# YOUR TASK
Pick out each line in the entries below that contains the word "screenshot".

# PROVIDED ENTRIES

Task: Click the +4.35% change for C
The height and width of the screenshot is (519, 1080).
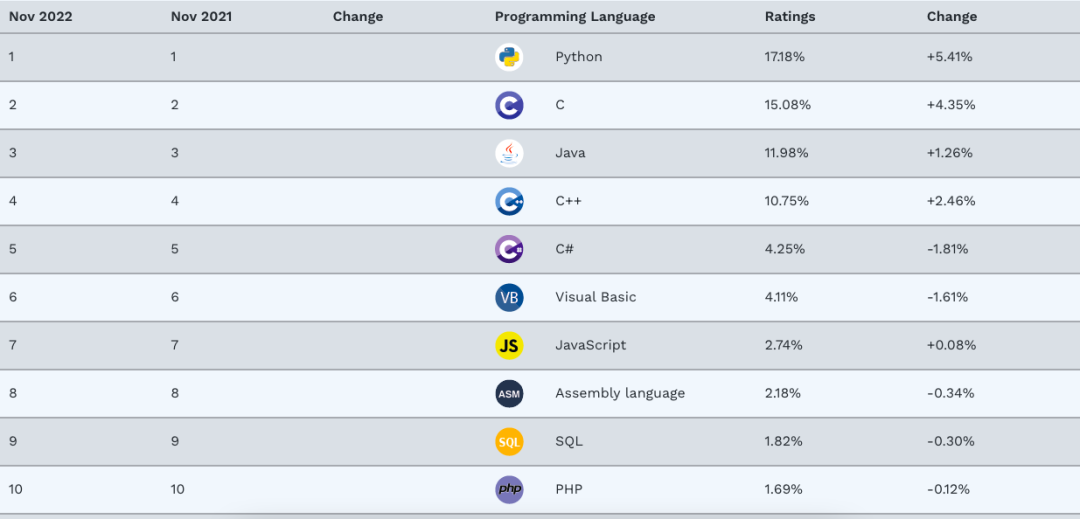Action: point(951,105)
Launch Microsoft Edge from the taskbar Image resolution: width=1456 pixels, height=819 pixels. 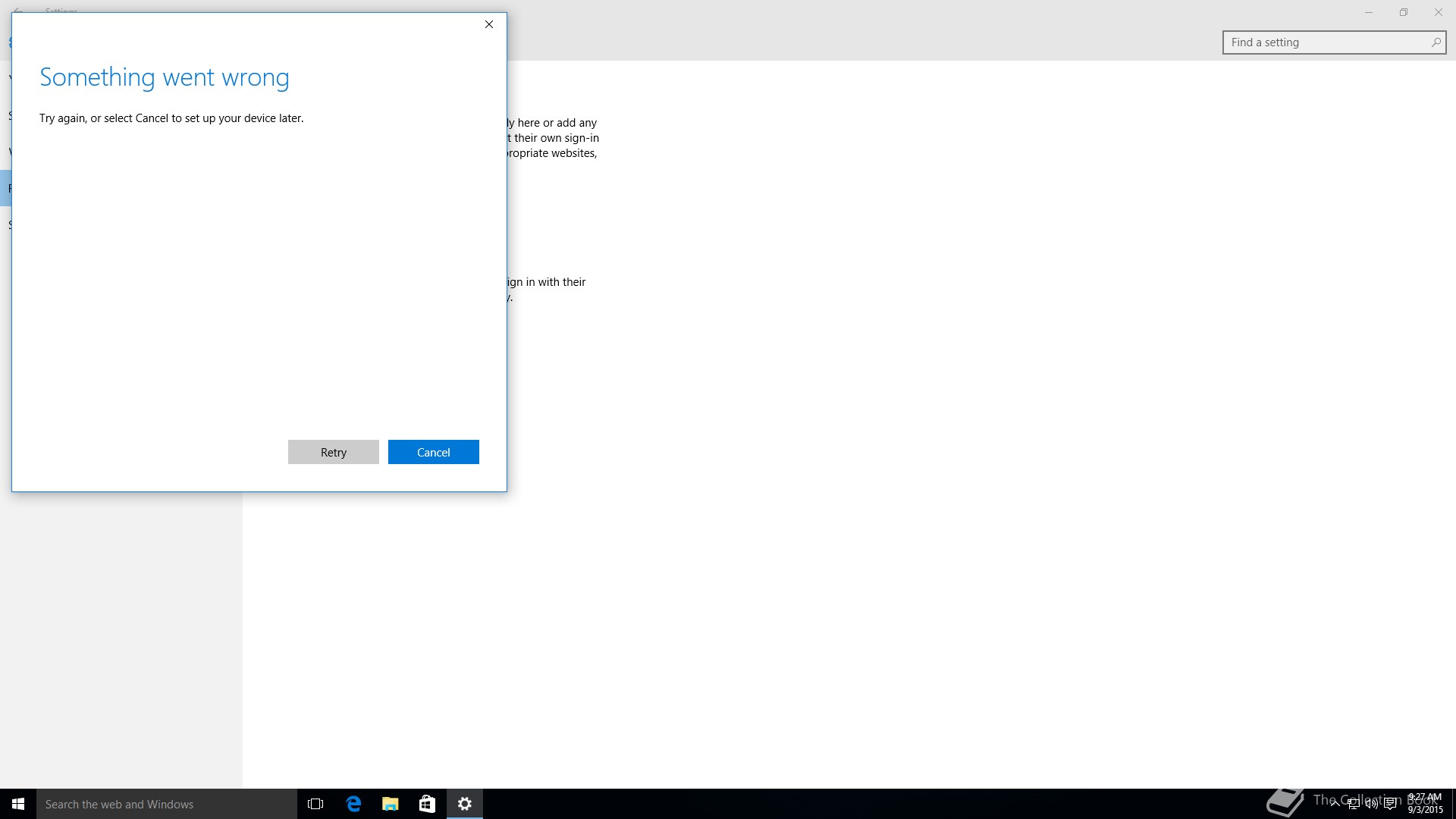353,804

* * *

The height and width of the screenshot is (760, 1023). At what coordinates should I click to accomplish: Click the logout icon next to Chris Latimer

# ANSWER TO THIS EXERCISE
The height and width of the screenshot is (519, 1080).
The height and width of the screenshot is (760, 1023). At what coordinates should I click to accomplish: Click the logout icon next to Chris Latimer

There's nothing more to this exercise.